The WHO strategy aims to achieve the 90-70-90 targets by 2030 and ultimately reduce cervical cancer incidence to fewer than 4 cases per 100,000 women.

The progress made over the last two decades has been extraordinary. However, recent data from countries with mature vaccination and screening programmes suggest that the path to elimination may be longer and more complex than often assumed.

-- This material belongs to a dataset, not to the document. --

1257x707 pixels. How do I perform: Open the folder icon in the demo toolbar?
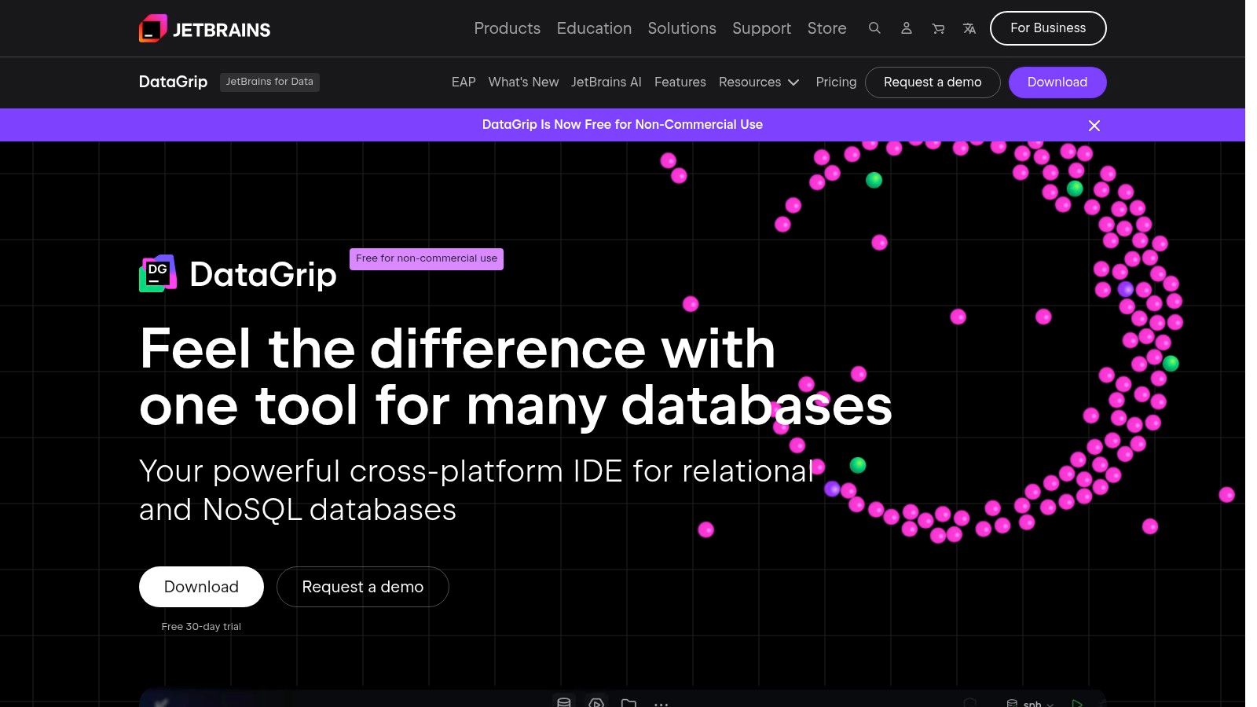(629, 703)
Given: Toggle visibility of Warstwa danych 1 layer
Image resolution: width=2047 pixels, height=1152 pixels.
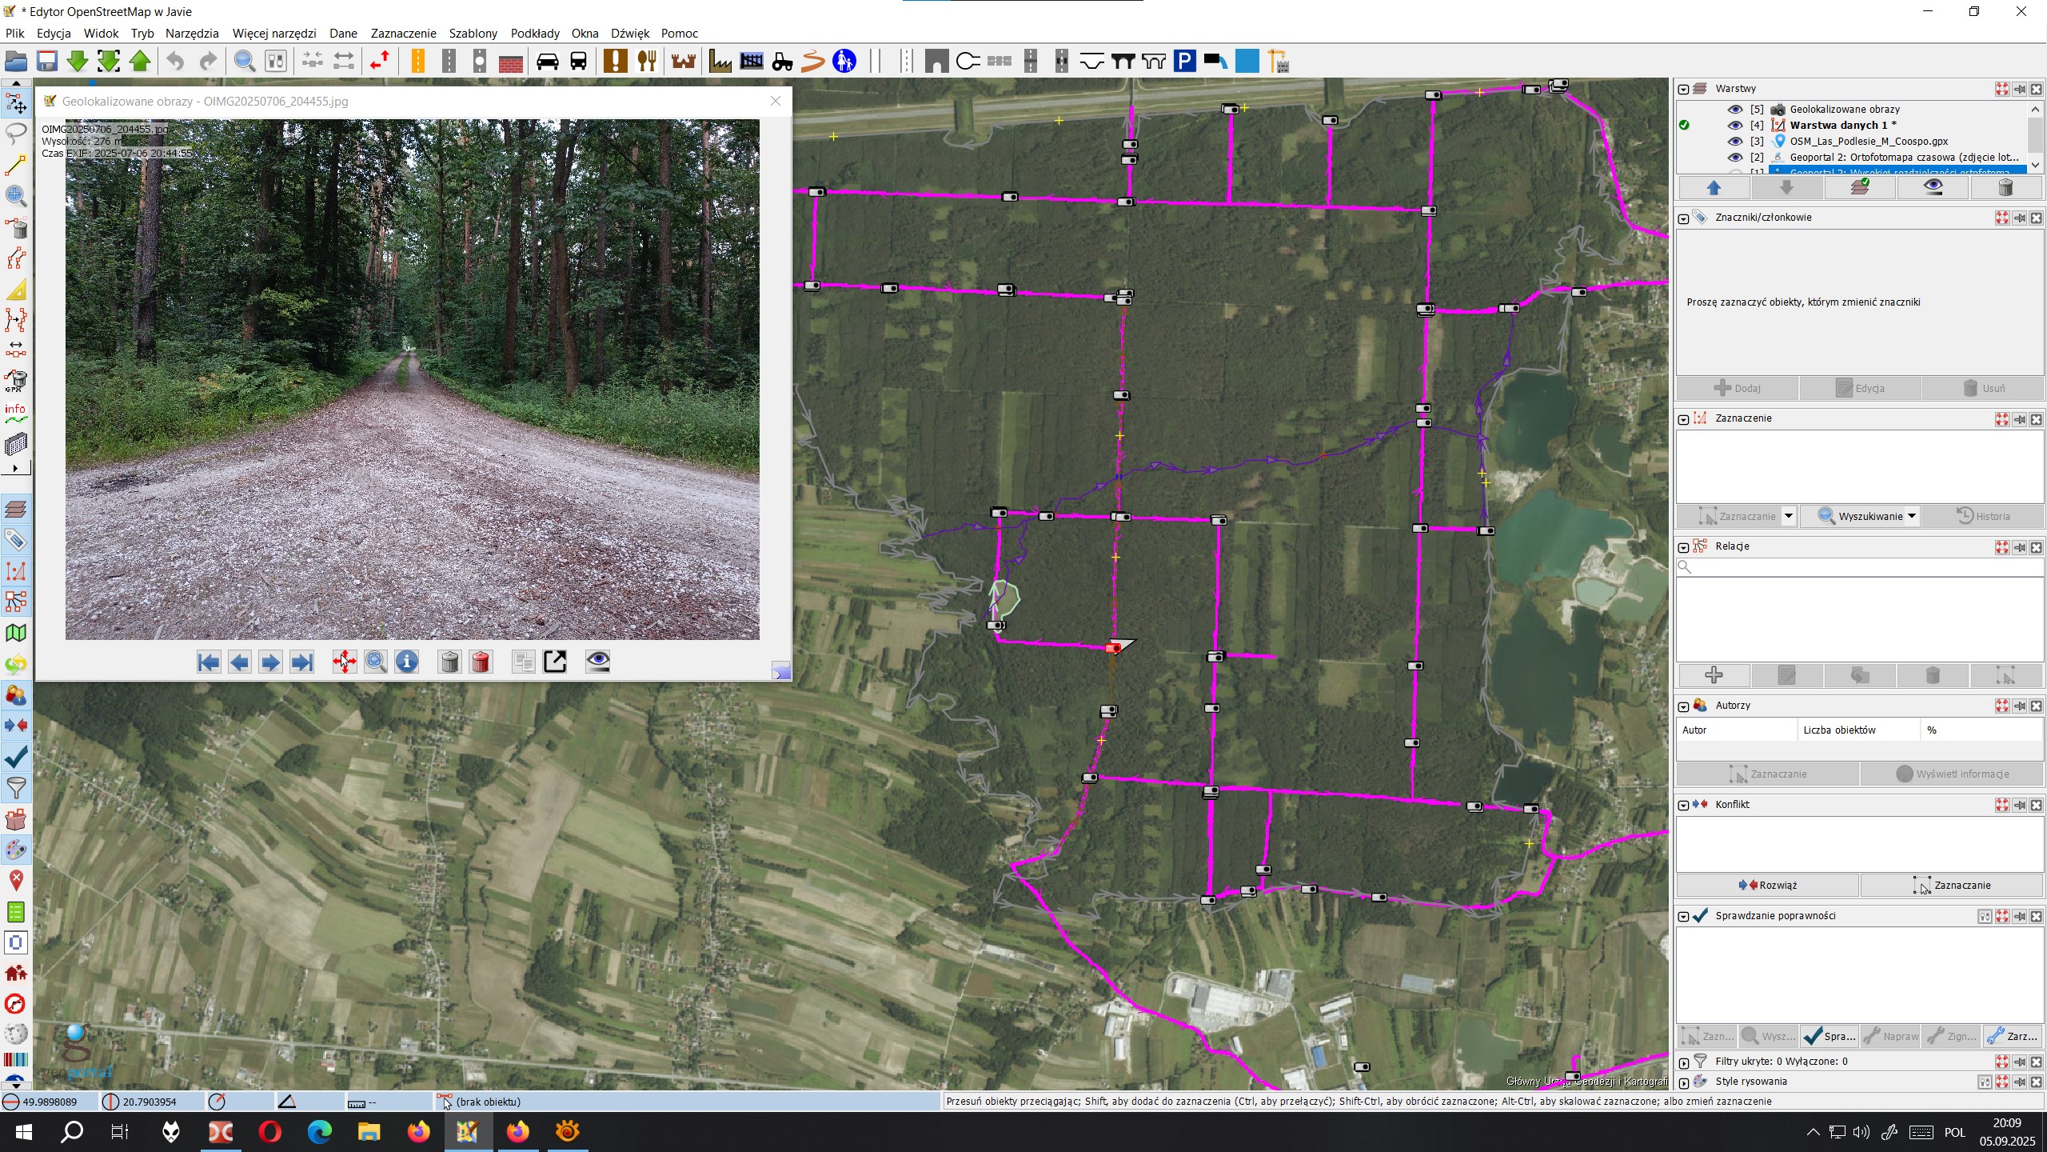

Consider countries where HPV vaccination and organised screening have been established for many years:

Australia
• Cervical cancer incidence: ~6.2 per 100,000 women
• Screening coverage: 74.2%
• Widely regarded as the country closest to elimination

Scotland
• Cervical cancer incidence: 8.4 per 100,000 women
• Screening coverage: 55.3%
• HPV vaccination coverage: 75.7% (85.7% by S4 catch-up)

England
• Cervical cancer incidence: 9.6 per 100,000 women
• Screening coverage: 68.8%
• HPV vaccination coverage: 75.5%

Sweden
• Screening coverage: ~83%
• One of the world’s strongest HPV prevention programmes
• Cervical cancer incidence remains approximately 9–10 per 100,000 women

The Netherlands
• Screening coverage: ~50%
• Long-established population screening programme
• Cervical cancer incidence remains approximately 7–8 per 100,000 women

Yet many countries with established programmes remain below the WHO 90-70-90 targets for vaccination and screening.

The challenge becomes even greater when viewed globally:

  • 148 WHO Member States have introduced HPV vaccination.
  • Global HPV vaccination coverage among girls aged 9–14 years was only 61.6% for the first dose and 47.6% for full vaccination in 2023.
  • Only 15 of 132 countries reporting HPV vaccination data worldwide (11%) achieved the WHO target of 90% vaccination coverage.
  • Nearly 94% of cervical cancer deaths occur in low- and middle-income countries.

If countries with mature vaccination and screening programmes continue to struggle to achieve the WHO 90-70-90 targets, how can these targets be achieved globally in settings where vaccination has only recently been introduced, organised screening is still developing, and access to treatment remains limited?

This is not an argument against elimination. Rather, it highlights the need for realistic expectations, sustained investment, equitable access to vaccination and screening, and strengthened treatment infrastructure if cervical cancer elimination is to become a global reality rather than a success achieved by only a handful of countries.”

Hana McMahon: Cervical Cancer Elimination - Are We Underestimating the Challenge?